Parmi les réussites scénographiques, la salle des Ramboys, cette société masculine secrète, mérite une mention. S’inspirant des satyres de la mythologie antique autant que de William S. Burroughs, célébrissime écrivain de la Beat Generation, Evergon a multiplié les photographies narratives peuplées d’hommes-animaux sauvages, extatiques, séduisants, voire inquiétants. Leur matrice, la Ramba Mama, prend les traits de Margaret, qui fut au cœur de nombreuses séries de fiston célébrant le corps atypique, transformé par le poids du temps qui passe. Chez Evergon, le corps féminin n’est jamais objectifié ; il n’existe pas par, pour ou dans l’œil masculin, mais en soi, par soi, pour soi. Ce corps evergonnien – féminin et masculin – est multiple, dé-stéréotypé, fort, fier, et superbe dans toute l’ampleur de ses imperfections.

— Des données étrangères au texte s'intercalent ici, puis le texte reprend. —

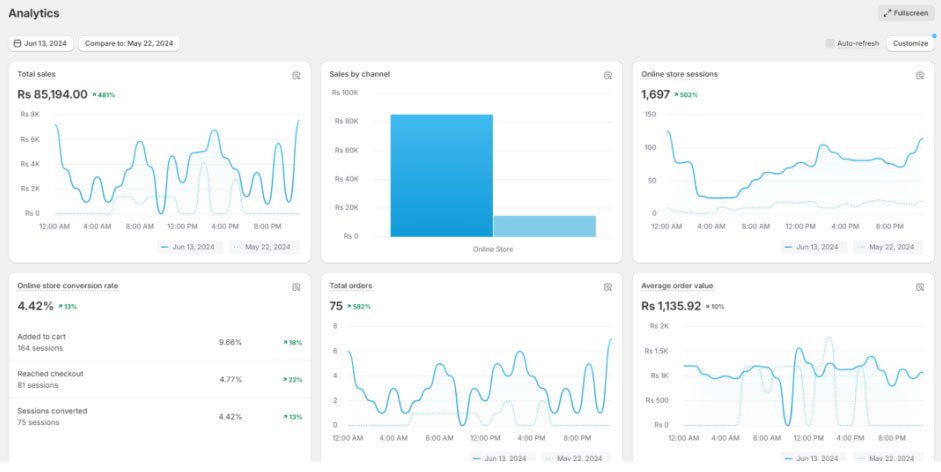Open the Total sales report title link
Viewport: 941px width, 472px height.
pyautogui.click(x=37, y=74)
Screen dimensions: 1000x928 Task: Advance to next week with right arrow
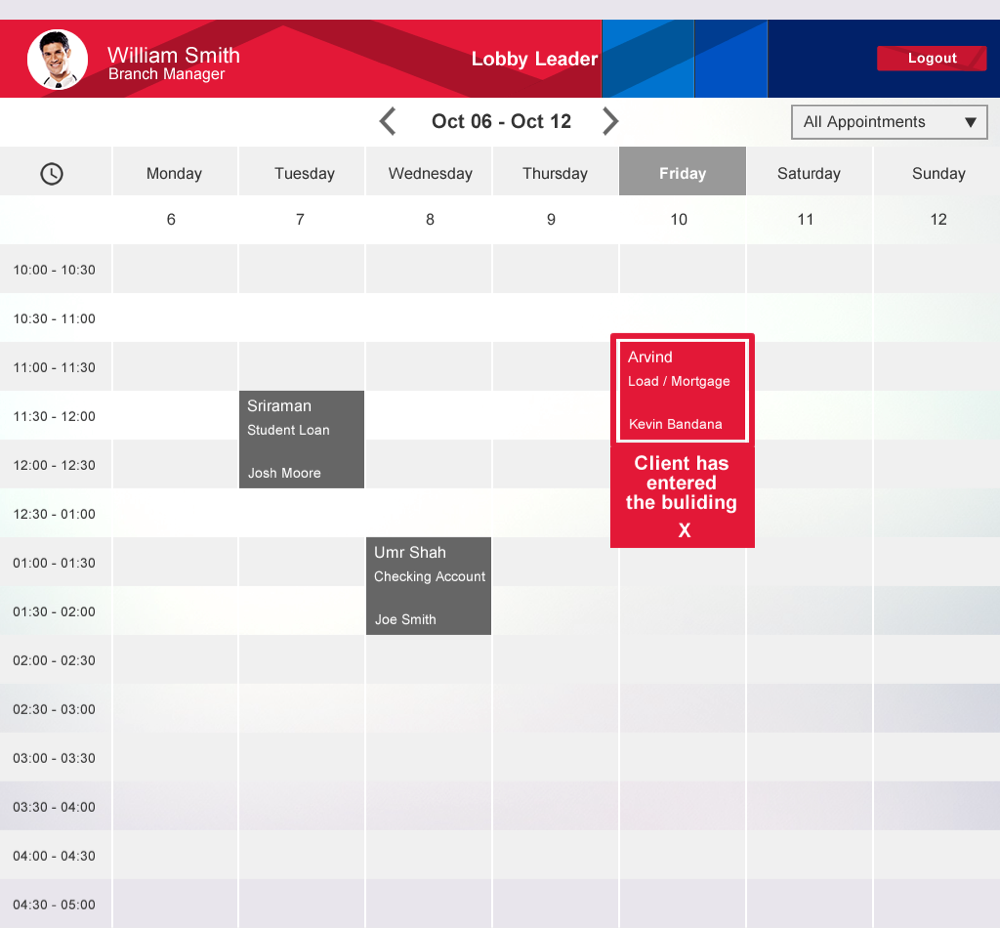point(610,122)
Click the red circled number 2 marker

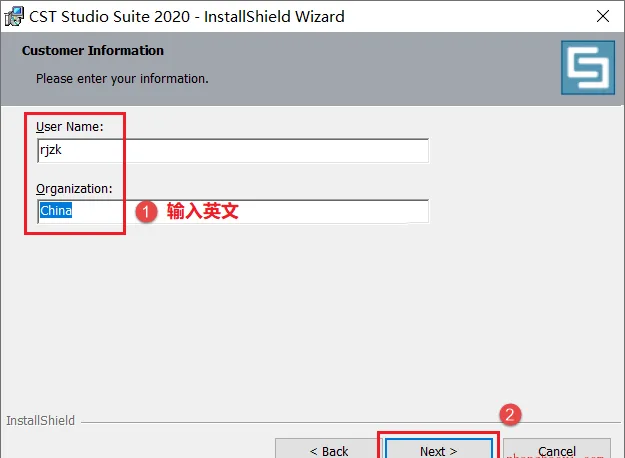(x=510, y=415)
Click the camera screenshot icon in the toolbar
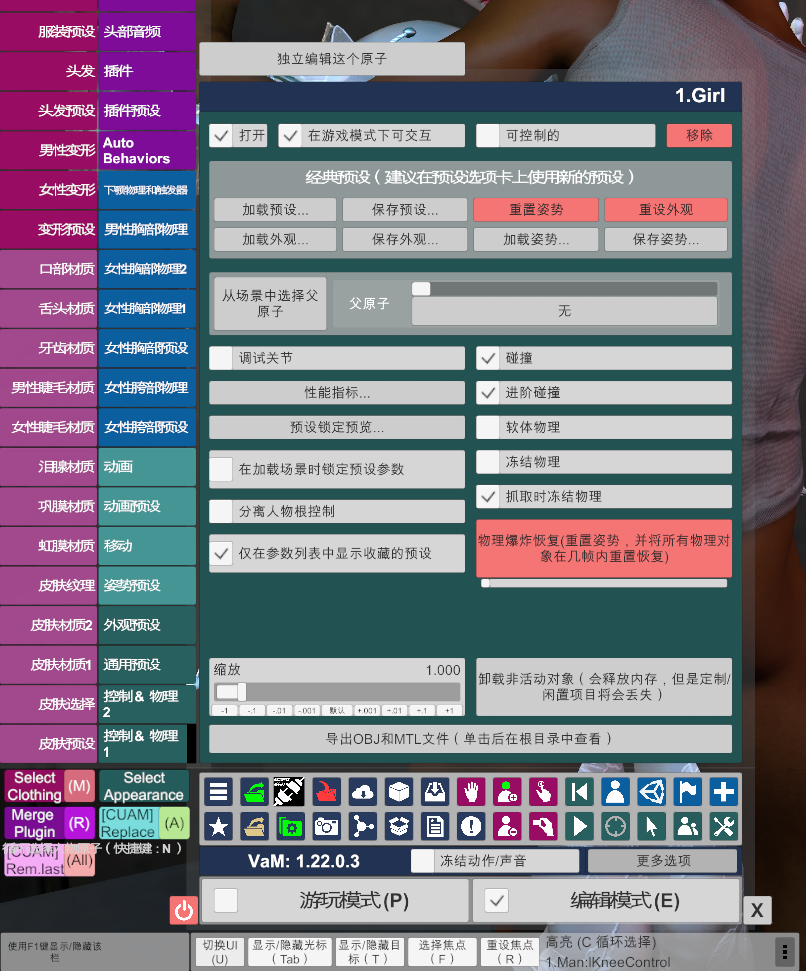806x971 pixels. tap(326, 826)
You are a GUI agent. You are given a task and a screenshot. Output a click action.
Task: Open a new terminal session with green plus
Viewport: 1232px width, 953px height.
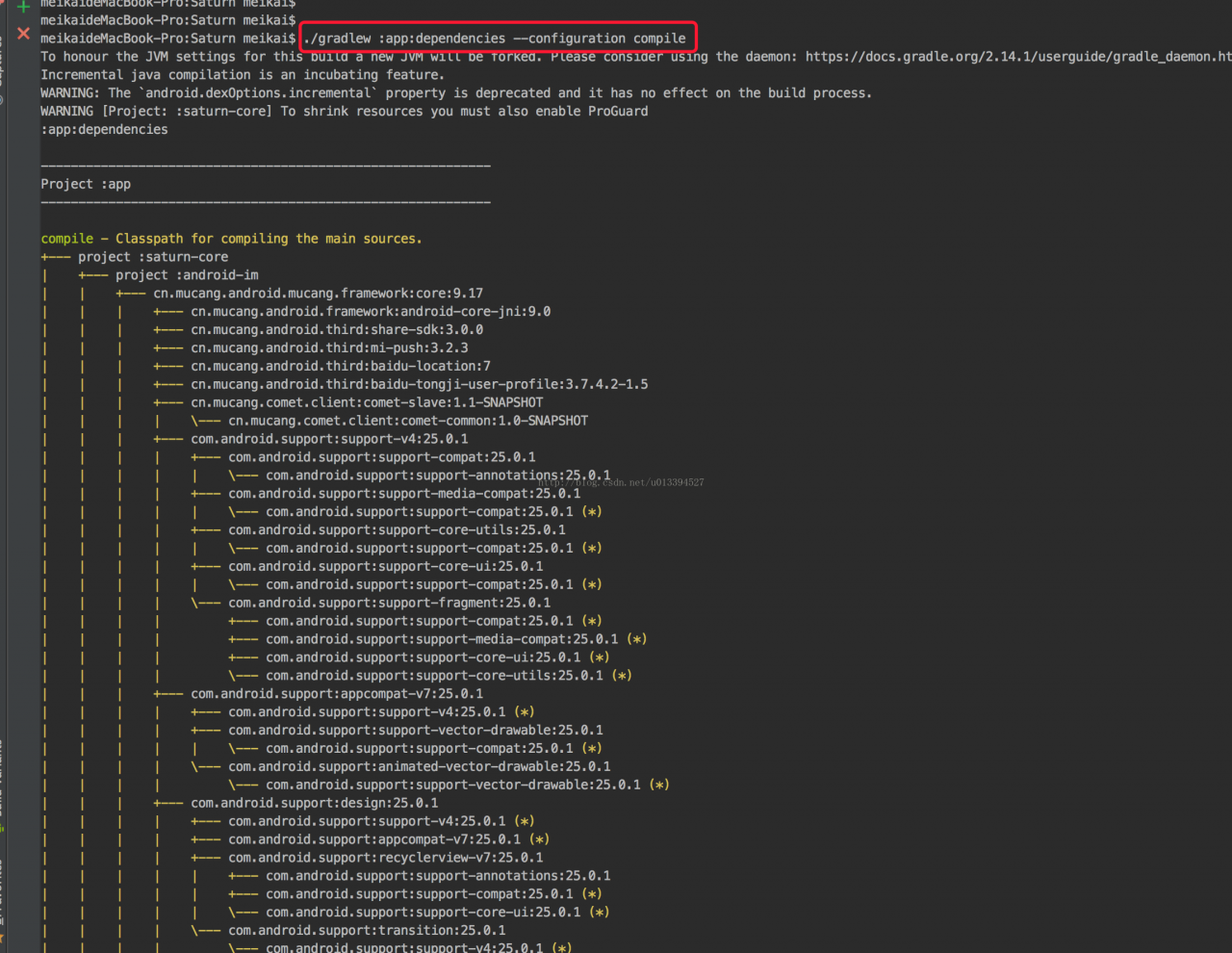pyautogui.click(x=23, y=7)
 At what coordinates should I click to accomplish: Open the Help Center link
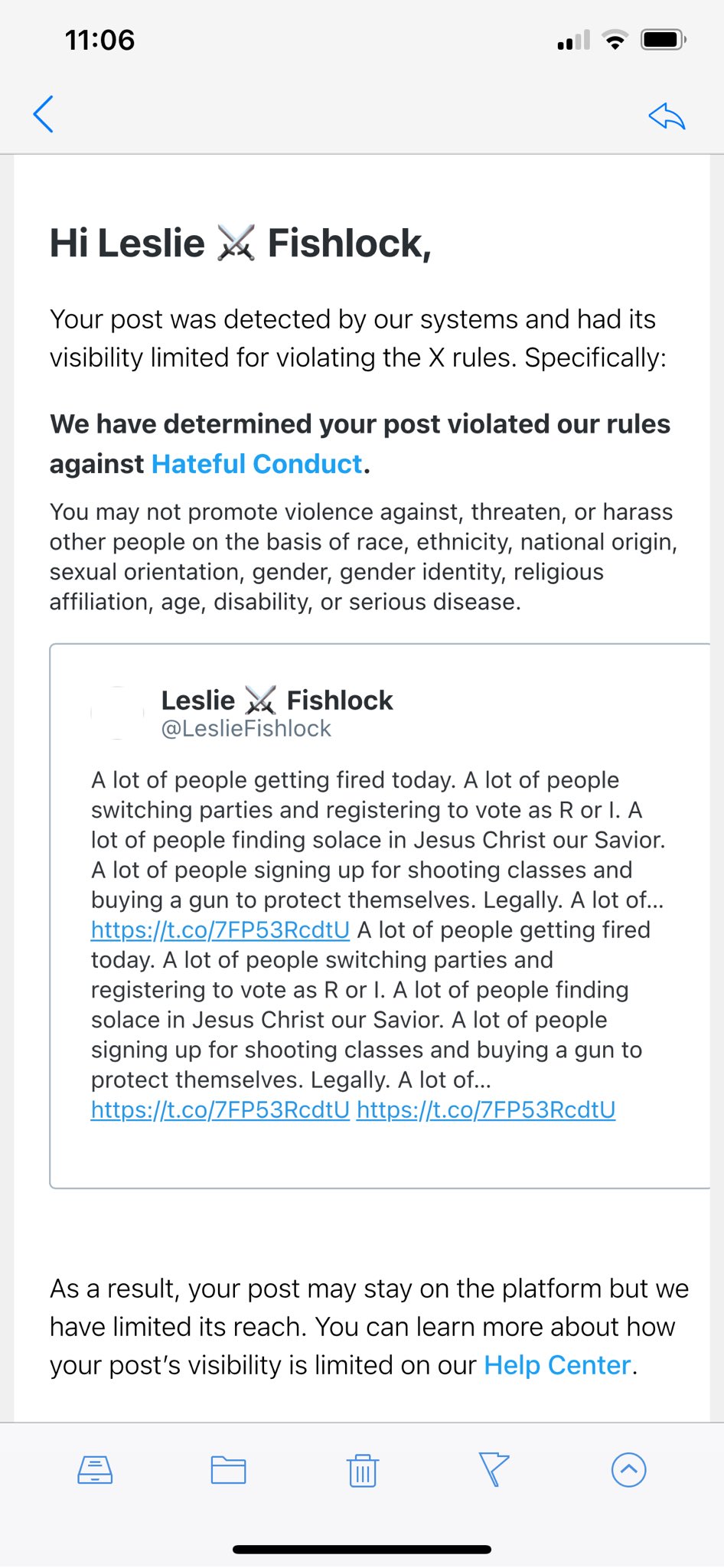pos(558,1365)
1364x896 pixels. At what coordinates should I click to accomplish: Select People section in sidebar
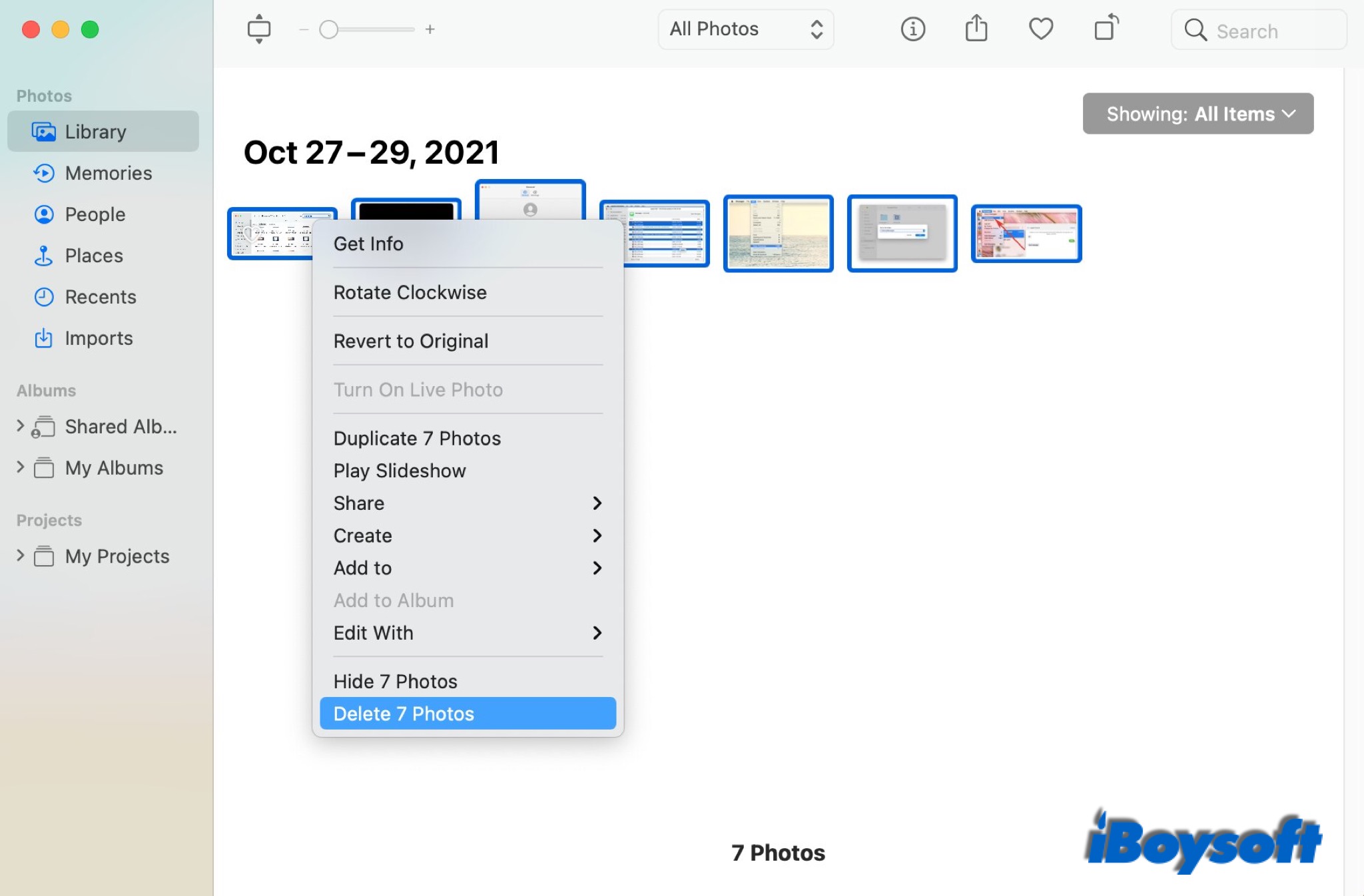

D’une salle à l’autre se dessine lentement mais sûrement le leitmotiv de la fragilité de la vie et de l’éventualité de la mort. Par la finesse de son approche des états de vie, la série Margaret and I en est exemplaire. Le superbe et touchant triptyque The Maid and the Black Cat are Dead (composé de Margaret, Empty Chair et Evergon, 2001), édité après le décès de celle-ci, revisite une même composition : au centre, une chaise longue recouverte d’oreillers et d’une douillette ; à gauche et à droite, Margaret, puis Evergon, assis seuls dans ce décor. Ainsi, l’artiste met-il en scène sa mort, inéluctable. Rappelant la conception lacanienne d’intimité/extimité – soit l’idée de s’exposer à soi-même, mais aussi de s’exposer pour se construire et exister dans le regard de l’autre –, Evergon le photographe annonce sa propre absence, sa propre disparition « aux yeux du monde ». Preuve, s’il en était encore besoin, qu’il s’agit d’un grand artiste humaniste. 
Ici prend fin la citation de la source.